- DATASET ENTRIES
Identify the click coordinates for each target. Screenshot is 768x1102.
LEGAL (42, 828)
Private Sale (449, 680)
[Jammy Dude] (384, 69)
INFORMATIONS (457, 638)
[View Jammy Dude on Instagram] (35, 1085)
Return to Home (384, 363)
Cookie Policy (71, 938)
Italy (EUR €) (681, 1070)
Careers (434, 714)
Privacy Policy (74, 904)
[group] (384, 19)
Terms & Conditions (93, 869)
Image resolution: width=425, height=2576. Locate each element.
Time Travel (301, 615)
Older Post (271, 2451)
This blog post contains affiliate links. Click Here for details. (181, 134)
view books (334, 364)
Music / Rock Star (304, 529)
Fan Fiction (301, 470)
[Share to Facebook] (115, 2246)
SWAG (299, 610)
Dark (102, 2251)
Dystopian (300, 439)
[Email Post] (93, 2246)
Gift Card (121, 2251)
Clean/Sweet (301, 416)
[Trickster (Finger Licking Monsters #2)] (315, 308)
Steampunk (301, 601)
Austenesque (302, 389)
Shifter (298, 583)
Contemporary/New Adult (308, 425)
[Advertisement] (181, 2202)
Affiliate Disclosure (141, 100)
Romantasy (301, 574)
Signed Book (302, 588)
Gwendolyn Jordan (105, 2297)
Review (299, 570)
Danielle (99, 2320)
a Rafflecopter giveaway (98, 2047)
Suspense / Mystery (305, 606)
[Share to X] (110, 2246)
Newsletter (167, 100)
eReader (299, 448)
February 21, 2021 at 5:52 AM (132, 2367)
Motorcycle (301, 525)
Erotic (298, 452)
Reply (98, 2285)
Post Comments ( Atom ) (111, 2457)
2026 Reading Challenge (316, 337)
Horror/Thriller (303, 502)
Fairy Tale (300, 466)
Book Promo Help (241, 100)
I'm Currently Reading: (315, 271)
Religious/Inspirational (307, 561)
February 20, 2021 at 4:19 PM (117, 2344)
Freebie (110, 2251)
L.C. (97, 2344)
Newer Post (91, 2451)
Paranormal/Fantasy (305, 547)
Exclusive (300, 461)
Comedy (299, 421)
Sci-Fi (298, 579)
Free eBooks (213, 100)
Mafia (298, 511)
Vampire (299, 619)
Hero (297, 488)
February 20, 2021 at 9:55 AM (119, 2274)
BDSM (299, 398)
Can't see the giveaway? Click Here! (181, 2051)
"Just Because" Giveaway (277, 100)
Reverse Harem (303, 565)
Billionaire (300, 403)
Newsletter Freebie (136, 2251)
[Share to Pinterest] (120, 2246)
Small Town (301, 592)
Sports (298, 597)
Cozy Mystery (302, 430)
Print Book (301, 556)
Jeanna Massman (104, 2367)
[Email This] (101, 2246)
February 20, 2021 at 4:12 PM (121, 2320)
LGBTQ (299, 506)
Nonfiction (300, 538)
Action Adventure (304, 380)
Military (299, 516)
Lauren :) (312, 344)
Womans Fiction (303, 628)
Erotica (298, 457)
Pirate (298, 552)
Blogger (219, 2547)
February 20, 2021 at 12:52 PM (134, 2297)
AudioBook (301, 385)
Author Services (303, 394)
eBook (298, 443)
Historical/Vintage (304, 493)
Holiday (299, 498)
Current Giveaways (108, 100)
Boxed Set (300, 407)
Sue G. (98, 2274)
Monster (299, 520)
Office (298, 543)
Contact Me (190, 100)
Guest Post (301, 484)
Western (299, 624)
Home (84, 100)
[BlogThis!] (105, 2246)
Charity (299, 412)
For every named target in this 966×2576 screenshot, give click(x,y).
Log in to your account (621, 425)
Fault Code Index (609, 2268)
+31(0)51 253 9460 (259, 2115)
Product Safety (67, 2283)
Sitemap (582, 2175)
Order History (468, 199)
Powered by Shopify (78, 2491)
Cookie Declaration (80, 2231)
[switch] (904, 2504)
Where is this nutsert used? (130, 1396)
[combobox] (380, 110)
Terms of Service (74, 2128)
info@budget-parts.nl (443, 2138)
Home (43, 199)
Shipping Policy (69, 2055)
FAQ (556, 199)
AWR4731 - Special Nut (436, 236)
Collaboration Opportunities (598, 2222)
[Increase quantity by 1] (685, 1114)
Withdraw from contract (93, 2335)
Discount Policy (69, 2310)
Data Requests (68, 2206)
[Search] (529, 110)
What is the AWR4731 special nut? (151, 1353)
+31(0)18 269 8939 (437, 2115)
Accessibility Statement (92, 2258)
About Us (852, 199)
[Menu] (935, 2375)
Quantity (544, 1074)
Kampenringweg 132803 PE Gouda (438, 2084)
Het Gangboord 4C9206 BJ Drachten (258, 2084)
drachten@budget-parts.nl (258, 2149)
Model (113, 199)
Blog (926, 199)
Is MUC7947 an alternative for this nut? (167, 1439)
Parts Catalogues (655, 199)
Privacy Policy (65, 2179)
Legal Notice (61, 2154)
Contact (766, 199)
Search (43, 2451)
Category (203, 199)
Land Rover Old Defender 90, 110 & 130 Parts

- EXERCISE OBJECTIVE
State how many lines in the material above hold the word "target". Add nothing else.

- ANSWER
2